Stored data →
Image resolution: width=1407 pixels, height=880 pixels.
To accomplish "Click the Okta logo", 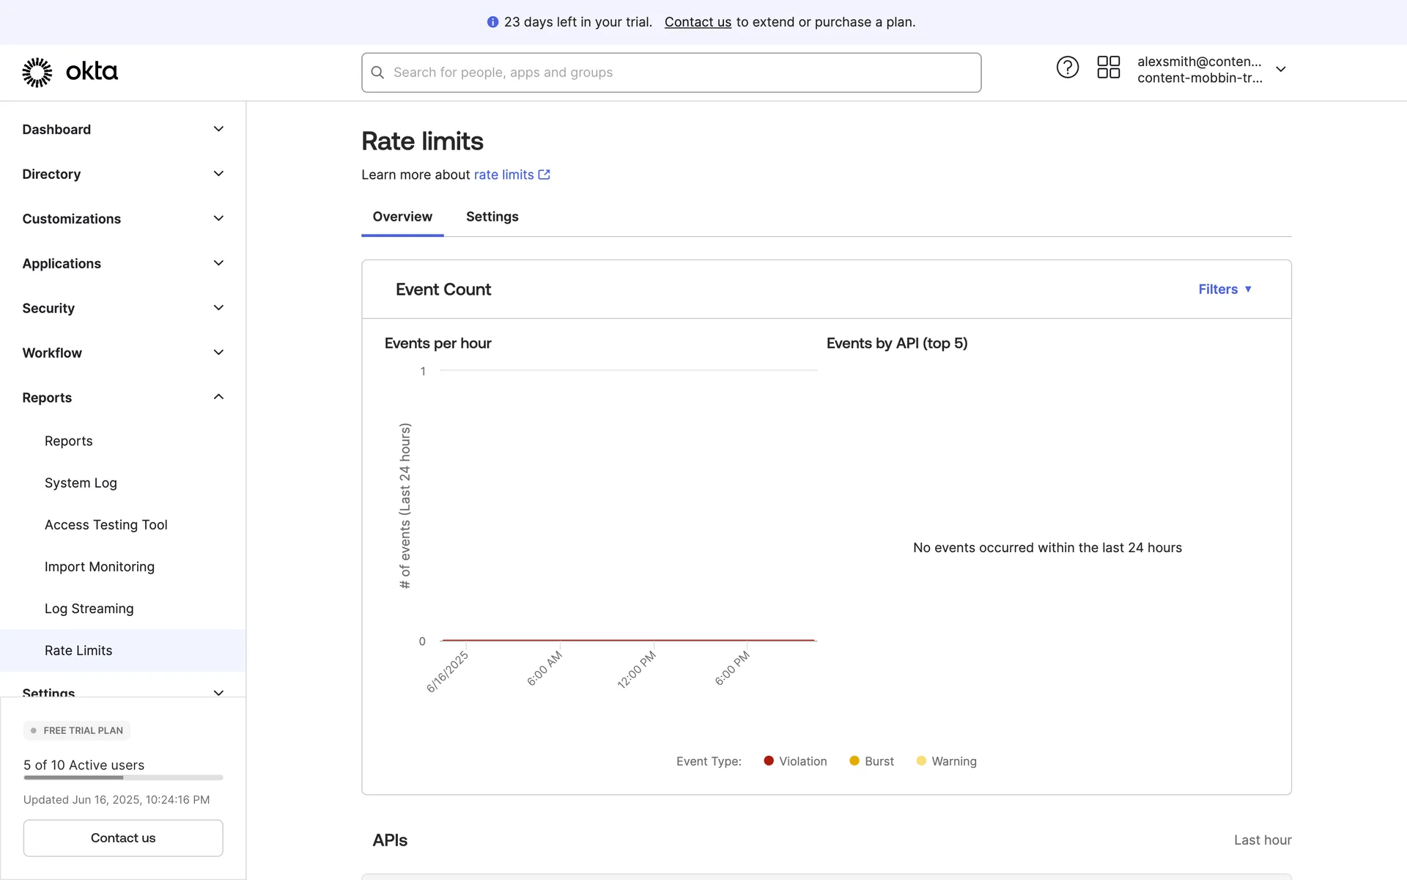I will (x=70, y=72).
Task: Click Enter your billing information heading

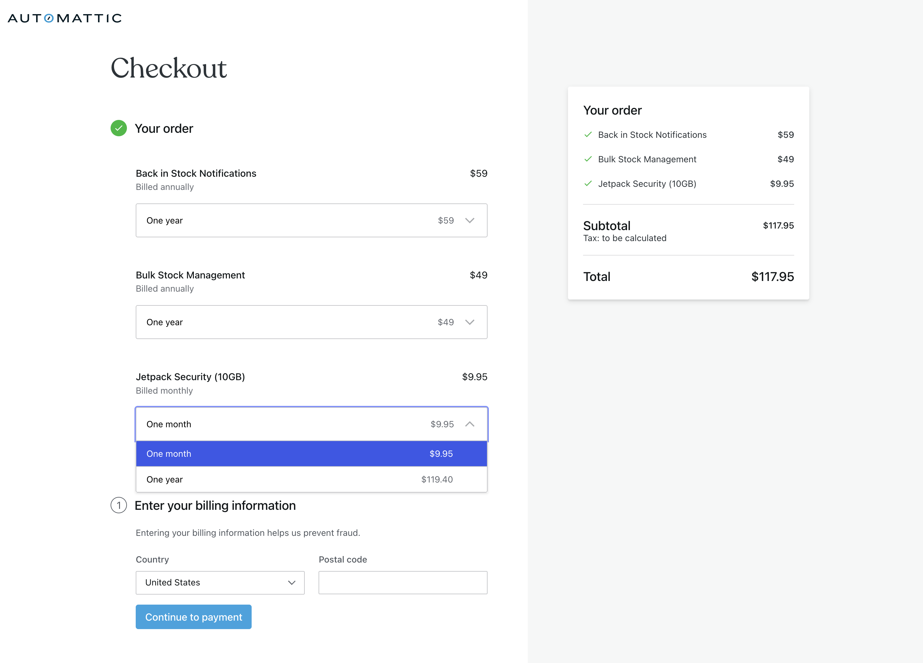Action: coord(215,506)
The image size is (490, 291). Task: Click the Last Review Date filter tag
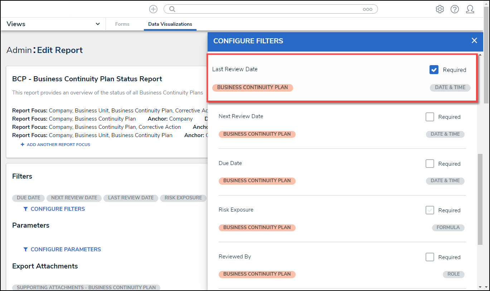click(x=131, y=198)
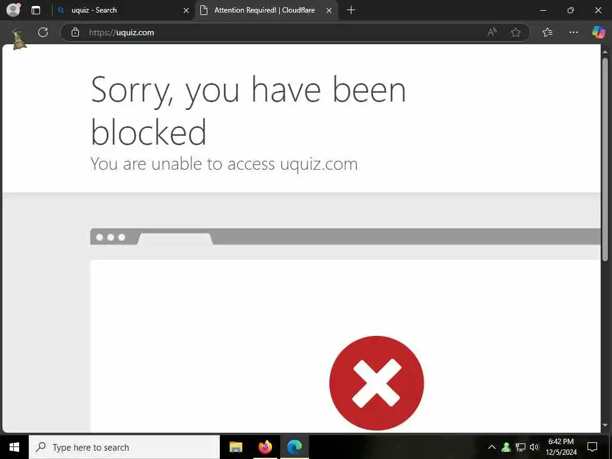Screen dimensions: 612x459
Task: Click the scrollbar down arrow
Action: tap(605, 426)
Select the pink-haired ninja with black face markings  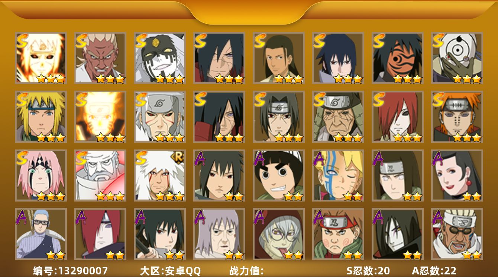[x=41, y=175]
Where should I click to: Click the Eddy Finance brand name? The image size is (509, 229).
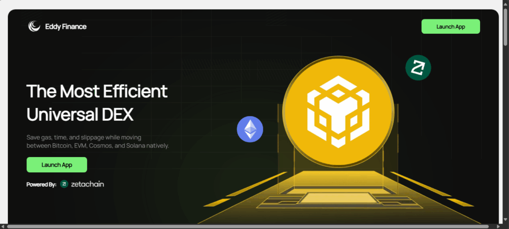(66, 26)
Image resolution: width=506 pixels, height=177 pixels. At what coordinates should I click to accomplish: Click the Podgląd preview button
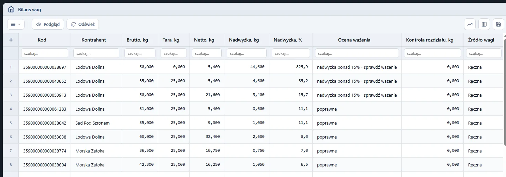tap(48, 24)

Directive →
Please turn the lines starting at the one containing "Where should I" and ending at the end of the entries into a Markdown table with the columns Row and Line, skipping blank lines. Leave the pictures out.

The output →
| Row | Line |
|---|---|
| 1 | Where should I click to: Click the Eddy Finance brand name? The image size is (509, 229). |
| 2 | (66, 26) |
| 3 | Image resolution: width=506 pixels, height=177 pixels. At what coordinates should I click to accomplish: Click the Podgląd preview button |
| 4 | tap(48, 24) |